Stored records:
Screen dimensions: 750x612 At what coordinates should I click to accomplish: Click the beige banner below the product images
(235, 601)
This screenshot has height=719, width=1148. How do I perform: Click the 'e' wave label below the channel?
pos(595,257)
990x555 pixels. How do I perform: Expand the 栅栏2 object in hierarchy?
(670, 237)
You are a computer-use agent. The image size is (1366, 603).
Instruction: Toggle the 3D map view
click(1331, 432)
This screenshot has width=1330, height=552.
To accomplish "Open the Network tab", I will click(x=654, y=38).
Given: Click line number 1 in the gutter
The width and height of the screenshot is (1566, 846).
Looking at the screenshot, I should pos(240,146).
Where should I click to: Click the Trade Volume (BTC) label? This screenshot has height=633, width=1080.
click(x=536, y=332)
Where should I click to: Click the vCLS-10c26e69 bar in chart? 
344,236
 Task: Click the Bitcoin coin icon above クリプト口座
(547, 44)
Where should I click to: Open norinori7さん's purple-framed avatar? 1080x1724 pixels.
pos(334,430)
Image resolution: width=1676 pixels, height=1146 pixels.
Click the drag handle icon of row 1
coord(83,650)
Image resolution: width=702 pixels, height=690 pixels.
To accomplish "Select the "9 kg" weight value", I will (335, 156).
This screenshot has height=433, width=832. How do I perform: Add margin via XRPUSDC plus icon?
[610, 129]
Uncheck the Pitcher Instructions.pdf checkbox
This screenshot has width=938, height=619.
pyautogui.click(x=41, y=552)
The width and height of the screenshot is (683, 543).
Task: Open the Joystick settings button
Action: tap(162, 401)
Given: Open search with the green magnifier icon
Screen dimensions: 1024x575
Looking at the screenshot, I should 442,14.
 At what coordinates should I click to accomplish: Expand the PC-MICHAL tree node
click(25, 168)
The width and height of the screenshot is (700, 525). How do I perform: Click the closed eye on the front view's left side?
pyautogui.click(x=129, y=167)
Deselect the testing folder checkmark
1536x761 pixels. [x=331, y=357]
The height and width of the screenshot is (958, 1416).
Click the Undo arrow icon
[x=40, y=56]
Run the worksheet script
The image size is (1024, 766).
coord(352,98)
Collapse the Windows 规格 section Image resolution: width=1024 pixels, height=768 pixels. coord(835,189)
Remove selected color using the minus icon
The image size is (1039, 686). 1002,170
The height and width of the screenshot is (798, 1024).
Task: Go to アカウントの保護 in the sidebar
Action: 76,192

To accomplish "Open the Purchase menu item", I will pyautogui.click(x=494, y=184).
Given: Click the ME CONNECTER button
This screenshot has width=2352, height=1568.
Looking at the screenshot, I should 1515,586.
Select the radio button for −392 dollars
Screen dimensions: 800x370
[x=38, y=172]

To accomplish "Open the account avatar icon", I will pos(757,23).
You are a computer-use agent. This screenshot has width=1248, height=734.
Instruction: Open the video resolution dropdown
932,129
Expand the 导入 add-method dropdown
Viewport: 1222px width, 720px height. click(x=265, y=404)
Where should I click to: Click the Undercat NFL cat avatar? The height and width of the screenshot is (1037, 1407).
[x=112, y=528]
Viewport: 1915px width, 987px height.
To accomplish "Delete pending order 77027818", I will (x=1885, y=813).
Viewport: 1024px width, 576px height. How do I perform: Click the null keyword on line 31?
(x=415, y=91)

Instructions to follow: Count up the lines above in which the word "computer" appears, and give nothing but that count.

Written solution: 2